The woman who wrote in to upbraid Orwell for talking about roses seemed to think that paying attention to that which does not need to be changed is idleness, dissipation, and distraction. Those focused on injustice, on those things that the more we contemplate them the more we want to change them, tend to think of contemplation of what we don’t want to change as akin to shirking one’s duty or dodging awareness of what we do want to change. I’ve talked about it as, instead, regeneration of the energy to face destruction, but Scarry suggests it might also matter as a study of the templates of the desirable and the good. What is the goal of social change or political engagement? Can studying what good already exists or has existed be part of the work?

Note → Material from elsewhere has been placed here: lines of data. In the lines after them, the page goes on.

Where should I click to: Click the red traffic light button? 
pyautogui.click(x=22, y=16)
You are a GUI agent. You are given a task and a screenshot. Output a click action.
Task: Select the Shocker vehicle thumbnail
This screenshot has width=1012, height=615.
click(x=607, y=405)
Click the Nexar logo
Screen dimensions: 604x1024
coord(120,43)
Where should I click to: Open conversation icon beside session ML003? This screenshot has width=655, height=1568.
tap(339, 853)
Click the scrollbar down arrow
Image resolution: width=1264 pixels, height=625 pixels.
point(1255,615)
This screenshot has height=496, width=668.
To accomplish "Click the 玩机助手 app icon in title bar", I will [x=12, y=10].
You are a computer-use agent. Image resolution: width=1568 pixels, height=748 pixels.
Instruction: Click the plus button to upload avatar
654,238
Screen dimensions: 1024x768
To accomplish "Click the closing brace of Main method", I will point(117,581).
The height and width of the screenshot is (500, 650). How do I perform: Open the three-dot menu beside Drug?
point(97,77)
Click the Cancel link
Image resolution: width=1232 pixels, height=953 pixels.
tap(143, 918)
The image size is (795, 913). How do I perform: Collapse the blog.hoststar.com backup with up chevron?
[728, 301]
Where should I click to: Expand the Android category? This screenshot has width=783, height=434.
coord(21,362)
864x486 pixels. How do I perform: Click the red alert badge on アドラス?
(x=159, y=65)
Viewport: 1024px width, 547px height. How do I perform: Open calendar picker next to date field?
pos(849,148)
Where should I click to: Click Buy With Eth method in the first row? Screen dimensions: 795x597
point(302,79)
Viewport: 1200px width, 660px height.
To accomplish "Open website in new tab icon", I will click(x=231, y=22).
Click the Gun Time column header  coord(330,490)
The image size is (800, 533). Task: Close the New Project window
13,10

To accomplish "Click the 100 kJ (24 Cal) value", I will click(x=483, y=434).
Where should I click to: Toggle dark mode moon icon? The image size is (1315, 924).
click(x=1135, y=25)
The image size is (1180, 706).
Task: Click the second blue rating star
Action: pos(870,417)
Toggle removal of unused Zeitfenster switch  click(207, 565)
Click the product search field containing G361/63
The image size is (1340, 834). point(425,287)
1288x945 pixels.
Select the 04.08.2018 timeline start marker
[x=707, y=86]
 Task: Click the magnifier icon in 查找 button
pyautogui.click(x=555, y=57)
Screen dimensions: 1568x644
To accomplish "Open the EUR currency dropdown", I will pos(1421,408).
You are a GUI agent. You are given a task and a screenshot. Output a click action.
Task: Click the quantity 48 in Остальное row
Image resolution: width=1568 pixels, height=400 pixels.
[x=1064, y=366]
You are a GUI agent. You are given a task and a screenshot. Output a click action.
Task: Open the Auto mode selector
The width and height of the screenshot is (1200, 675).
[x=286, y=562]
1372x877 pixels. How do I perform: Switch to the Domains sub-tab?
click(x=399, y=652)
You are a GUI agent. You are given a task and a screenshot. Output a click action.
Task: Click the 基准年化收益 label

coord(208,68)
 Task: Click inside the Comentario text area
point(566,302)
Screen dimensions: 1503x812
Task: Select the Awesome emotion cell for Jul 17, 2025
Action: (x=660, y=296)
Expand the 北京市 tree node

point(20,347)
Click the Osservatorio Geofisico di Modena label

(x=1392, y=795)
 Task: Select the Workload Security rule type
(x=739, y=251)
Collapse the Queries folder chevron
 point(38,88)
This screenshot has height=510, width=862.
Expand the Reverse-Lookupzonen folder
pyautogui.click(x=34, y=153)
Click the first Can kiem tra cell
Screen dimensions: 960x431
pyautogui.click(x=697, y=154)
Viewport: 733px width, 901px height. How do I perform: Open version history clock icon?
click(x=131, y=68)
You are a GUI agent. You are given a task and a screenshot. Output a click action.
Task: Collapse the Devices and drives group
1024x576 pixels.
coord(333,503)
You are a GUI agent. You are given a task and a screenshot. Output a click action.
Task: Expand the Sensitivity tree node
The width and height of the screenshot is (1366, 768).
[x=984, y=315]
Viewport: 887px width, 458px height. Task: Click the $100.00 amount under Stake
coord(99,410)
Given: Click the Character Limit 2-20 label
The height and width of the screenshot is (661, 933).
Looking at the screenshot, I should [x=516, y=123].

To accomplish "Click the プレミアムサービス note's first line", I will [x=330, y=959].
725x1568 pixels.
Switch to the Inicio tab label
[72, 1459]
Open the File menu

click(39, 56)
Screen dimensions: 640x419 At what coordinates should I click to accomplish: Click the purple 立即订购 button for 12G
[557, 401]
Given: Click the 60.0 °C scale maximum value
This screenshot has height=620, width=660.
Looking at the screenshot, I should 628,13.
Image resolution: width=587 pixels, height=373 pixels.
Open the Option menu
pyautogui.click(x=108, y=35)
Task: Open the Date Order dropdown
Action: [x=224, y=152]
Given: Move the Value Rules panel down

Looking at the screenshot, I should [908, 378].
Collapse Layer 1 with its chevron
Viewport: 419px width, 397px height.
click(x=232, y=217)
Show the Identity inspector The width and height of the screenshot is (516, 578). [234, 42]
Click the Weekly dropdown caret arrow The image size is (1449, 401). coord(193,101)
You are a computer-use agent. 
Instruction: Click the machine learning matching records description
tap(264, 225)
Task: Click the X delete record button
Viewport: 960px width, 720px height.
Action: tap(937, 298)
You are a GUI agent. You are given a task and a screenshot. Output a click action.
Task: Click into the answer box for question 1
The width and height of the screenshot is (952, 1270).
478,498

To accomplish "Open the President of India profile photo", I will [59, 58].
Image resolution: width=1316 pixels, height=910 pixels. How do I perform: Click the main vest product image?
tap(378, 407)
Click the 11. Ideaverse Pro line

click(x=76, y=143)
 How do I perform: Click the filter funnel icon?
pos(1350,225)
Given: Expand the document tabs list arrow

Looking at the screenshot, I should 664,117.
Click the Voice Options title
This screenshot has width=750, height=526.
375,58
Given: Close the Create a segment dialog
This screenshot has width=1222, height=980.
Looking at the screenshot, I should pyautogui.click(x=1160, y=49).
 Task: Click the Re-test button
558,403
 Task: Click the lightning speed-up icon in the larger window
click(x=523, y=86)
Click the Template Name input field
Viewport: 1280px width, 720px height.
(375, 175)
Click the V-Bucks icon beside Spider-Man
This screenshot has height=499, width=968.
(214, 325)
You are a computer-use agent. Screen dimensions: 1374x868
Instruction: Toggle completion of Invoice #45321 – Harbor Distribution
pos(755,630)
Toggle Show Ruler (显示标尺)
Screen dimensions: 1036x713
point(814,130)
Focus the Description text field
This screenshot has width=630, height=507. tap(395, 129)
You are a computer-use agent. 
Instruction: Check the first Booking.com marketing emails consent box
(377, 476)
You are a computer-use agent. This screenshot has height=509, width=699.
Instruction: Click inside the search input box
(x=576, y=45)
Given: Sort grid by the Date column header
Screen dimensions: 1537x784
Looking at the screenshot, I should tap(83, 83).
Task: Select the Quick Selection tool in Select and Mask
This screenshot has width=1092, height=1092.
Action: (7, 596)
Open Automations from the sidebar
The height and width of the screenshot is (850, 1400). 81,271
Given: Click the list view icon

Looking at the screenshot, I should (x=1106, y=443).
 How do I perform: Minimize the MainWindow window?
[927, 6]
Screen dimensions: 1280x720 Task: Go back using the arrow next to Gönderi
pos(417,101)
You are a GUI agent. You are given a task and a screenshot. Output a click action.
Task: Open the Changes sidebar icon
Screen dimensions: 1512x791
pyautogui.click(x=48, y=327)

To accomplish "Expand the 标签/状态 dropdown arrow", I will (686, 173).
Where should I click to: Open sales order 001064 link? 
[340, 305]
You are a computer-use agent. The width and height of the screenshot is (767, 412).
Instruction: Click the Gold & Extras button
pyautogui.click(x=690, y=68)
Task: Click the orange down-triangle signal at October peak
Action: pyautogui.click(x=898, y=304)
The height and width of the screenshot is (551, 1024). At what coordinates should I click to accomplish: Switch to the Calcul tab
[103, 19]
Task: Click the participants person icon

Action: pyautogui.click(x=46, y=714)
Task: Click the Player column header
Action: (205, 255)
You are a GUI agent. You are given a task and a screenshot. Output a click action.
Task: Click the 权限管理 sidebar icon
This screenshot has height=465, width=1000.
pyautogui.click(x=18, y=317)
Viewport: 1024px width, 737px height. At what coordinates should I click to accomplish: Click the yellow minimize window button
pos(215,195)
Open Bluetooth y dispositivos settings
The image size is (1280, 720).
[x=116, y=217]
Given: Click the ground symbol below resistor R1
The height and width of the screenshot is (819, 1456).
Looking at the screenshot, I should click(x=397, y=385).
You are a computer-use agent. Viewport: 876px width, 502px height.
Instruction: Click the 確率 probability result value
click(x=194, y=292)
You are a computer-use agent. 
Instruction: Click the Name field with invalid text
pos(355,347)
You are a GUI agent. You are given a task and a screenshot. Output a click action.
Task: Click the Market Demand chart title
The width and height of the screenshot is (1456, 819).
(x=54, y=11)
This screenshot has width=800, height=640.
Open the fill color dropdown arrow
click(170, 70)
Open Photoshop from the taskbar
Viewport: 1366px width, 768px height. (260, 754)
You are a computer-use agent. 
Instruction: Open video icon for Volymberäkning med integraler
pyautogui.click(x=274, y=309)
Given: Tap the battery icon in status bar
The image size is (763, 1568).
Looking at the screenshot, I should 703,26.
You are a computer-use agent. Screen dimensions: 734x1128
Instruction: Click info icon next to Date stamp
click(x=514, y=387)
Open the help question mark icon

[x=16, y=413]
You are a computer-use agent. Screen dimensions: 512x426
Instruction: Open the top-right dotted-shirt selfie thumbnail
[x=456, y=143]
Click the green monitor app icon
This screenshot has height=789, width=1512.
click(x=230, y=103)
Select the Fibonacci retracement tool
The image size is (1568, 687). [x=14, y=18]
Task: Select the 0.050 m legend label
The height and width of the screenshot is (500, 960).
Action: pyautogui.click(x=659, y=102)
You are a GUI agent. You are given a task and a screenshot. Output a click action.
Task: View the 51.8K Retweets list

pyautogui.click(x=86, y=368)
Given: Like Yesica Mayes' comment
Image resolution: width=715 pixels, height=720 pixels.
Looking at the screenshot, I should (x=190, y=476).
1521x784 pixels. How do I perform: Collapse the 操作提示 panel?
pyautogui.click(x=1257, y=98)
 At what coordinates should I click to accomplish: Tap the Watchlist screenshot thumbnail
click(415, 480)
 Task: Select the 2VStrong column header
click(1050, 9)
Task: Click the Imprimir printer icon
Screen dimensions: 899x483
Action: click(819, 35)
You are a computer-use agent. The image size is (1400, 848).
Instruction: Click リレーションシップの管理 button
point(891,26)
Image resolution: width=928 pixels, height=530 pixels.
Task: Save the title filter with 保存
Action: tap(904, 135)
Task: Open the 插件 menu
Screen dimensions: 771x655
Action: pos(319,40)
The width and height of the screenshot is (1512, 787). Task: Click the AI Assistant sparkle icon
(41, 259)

In that private hospital in London, he died from a massive lung hemorrhage in the small hours of the night on January 21, 1950, which is to say he drowned in his own blood. He died with a fishing pole in his room. A few months earlier, wearing a velvet smoking jacket purchased for the occasion, he had married the young magazine editor Sonia Brownell. They had plans to fly, with his newfound affluence from book sales, in a private plane to a sanatorium in Switzerland. There he hoped that he could get some fishing in. The fishing pole, like the trees and roses he planted, the son he adopted, and maybe the marriage he embarked upon from a hospital bed, seems like a gesture of hope, not that the future was certain, but that it was worth reaching for.